**WHAT THE TASK REQUIRES**
Copy out every row below word for word.

**Text and item location entries**
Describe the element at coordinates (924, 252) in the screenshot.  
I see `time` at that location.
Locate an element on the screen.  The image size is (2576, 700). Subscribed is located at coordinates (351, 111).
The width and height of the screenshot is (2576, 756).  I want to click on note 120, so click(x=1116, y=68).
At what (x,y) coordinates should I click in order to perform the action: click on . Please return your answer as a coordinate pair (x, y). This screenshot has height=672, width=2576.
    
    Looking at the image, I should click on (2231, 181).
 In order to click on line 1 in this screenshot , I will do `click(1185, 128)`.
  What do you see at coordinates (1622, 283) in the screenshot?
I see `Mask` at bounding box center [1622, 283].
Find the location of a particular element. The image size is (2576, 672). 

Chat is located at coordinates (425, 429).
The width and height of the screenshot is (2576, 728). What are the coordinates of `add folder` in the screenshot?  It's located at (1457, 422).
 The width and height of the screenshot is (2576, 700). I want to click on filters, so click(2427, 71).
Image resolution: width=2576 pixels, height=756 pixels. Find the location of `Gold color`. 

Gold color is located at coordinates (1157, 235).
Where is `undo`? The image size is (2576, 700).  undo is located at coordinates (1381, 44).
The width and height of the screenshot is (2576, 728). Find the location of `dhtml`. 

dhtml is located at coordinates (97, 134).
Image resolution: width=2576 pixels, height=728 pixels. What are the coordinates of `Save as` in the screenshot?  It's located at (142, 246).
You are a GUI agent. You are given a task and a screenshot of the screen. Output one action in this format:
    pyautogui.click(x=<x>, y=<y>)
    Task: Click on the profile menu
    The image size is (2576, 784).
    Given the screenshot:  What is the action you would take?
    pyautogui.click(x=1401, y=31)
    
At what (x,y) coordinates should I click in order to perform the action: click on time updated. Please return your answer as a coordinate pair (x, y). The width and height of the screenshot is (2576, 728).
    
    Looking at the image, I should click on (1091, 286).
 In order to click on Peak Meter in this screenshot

**TASK RESULT**
Describe the element at coordinates (924, 252) in the screenshot.  
I see `time` at that location.
Locate an element on the screen.  The image size is (2576, 700). Subscribed is located at coordinates (351, 111).
The width and height of the screenshot is (2576, 756).  I want to click on note 120, so click(x=1116, y=68).
At what (x,y) coordinates should I click in order to perform the action: click on . Please return your answer as a coordinate pair (x, y). This screenshot has height=672, width=2576.
    
    Looking at the image, I should click on (2231, 181).
 In order to click on line 1 in this screenshot , I will do `click(1185, 128)`.
  What do you see at coordinates (1622, 283) in the screenshot?
I see `Mask` at bounding box center [1622, 283].
Find the location of a particular element. The image size is (2576, 672). 

Chat is located at coordinates (425, 429).
The width and height of the screenshot is (2576, 728). What are the coordinates of `add folder` in the screenshot?  It's located at (1457, 422).
 The width and height of the screenshot is (2576, 700). I want to click on filters, so click(2427, 71).
Image resolution: width=2576 pixels, height=756 pixels. Find the location of `Gold color`. 

Gold color is located at coordinates (1157, 235).
Where is `undo`? The image size is (2576, 700).  undo is located at coordinates (1381, 44).
The width and height of the screenshot is (2576, 728). Find the location of `dhtml`. 

dhtml is located at coordinates (97, 134).
Image resolution: width=2576 pixels, height=728 pixels. What are the coordinates of `Save as` in the screenshot?  It's located at (142, 246).
You are a GUI agent. You are given a task and a screenshot of the screen. Output one action in this format:
    pyautogui.click(x=<x>, y=<y>)
    Task: Click on the profile menu
    The image size is (2576, 784).
    Given the screenshot:  What is the action you would take?
    pyautogui.click(x=1401, y=31)
    
At what (x,y) coordinates should I click in order to perform the action: click on time updated. Please return your answer as a coordinate pair (x, y). The width and height of the screenshot is (2576, 728).
    
    Looking at the image, I should click on (1091, 286).
 In order to click on Peak Meter in this screenshot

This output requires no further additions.